**Exercice proposé A**
D'après l'article sur les épinards, quel personnage a en partie aidé à bâtir leur réputation ?
**Exercice proposé B**
Traduisez en anglais cette phrase de l'article sur les épinards : « La feuille d’épinard n’a rien d’un super aliment. »
**Exercice proposé C**
Poursuivez l'article sur les épinards à partir de sa dernière phrase.

Publié le 2 octobre 2024 à 09h02

Bol rempli de feuilles d'épinards fraiches sur une planche de cuisine en bois, tout cela sur une table en bois.
Bol rempli de feuilles d'épinards fraiches sur une planche de cuisine en bois, tout cela sur une table en bois.

Il y croyait dur comme fer, mais Popeye s’est trompé. La feuille d’épinard n’a rien d’un super aliment. Tout cela à cause d’une faute de frappe…

C’est l’une des plus vieilles fake news de l’histoire contemporaine. Depuis des décennies, les épinards sont sur un piédestal, réputés pour leur richesse phénoménale en fer. En partie grâce à Popeye, le super-héros des marins qui devient surpuissant après avoir englouti une boîte de ce légume vert. Mais voici la vraie histoire : cette réputation d’aliment miracle est en fait le fruit… d’une erreur de calcul !

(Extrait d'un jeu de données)
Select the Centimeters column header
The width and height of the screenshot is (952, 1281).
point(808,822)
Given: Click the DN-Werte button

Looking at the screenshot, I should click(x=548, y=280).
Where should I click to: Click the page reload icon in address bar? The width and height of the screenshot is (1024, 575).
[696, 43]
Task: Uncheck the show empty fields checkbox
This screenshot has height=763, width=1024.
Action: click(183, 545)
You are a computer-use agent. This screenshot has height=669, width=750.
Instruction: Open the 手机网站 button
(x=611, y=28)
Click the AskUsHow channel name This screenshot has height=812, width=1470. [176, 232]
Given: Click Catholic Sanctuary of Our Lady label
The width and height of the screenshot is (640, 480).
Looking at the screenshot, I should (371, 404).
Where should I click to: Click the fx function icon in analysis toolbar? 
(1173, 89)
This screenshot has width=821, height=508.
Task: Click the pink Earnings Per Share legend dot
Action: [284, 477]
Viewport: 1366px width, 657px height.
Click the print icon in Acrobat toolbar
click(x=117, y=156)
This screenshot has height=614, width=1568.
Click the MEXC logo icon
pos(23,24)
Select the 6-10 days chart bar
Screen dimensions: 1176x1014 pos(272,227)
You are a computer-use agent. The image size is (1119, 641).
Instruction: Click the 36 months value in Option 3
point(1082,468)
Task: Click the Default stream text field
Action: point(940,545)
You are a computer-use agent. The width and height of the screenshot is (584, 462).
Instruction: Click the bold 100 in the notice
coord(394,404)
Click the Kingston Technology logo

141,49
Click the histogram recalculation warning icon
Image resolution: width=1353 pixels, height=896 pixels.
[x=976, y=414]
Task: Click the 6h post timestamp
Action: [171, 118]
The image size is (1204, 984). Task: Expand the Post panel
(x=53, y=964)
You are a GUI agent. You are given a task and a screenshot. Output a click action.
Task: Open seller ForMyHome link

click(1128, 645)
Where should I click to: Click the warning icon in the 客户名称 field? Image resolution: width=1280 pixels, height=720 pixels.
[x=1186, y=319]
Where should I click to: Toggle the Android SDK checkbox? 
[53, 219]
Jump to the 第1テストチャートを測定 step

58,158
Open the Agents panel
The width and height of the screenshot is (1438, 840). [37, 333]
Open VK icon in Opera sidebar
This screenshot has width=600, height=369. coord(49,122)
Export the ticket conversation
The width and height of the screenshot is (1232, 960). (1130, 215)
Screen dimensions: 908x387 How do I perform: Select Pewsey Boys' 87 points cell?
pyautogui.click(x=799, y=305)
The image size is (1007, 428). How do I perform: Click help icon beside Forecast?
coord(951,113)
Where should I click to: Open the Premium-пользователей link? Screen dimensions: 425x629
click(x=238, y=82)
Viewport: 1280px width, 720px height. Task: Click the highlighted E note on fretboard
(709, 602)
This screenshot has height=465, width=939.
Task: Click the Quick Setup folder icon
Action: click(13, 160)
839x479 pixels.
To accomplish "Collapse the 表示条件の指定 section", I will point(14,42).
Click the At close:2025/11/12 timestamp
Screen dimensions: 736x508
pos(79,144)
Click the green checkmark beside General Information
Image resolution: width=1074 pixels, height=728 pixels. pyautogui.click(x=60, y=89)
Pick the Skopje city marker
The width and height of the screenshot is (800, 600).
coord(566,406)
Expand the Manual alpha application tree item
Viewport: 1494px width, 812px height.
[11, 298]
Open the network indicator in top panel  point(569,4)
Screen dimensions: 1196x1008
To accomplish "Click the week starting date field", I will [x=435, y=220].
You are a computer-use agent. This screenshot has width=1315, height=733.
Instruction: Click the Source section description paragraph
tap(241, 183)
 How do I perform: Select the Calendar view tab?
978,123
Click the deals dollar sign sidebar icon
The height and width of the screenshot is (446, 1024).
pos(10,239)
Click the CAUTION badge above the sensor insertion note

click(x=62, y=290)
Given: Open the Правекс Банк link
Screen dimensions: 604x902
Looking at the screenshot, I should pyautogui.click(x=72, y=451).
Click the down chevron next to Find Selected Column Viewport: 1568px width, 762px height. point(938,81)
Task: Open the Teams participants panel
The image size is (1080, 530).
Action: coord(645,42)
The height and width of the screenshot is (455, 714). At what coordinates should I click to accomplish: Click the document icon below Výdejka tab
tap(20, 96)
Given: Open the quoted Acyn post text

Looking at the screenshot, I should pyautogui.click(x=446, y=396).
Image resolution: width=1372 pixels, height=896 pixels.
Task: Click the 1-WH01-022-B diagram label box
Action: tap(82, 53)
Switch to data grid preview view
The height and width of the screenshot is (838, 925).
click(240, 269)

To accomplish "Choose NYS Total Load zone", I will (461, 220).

**Réponse attendue A**
Popeye, le super-héros des marins.

**Réponse attendue B**
The spinach leaf is nothing like a superfood.

**Réponse attendue C**
Une légende, née à une virgule près

Pour comprendre les origines d’un mythe nutritionnel, il faut remonter dans le temps. Nous sommes en 1870 en Allemagne dans le laboratoire du chimiste allemand Erich von Wolf. Ce dernier étudie les vertus des légumes, et la feuille d’épinard est l’un de ses sujets du moment. Dans son rapport sur la teneur en fer de notre légume vert, il commet une erreur : au lieu de 3,5 milligrammes de fer pour 100 grammes d’épinards, il note 35 milligrammes de fer. Résultat : un rapport pharaonique qui donne instantanément aux épinards un statut de superaliment. Aussi grossière que cette coquille puisse paraître, elle se propage dans les études et les ouvrages, au nez et à la barbe de tous les scientifiques. Et puisque personne ne remet ce chiffre en question, le grand public y croit dur comme fer.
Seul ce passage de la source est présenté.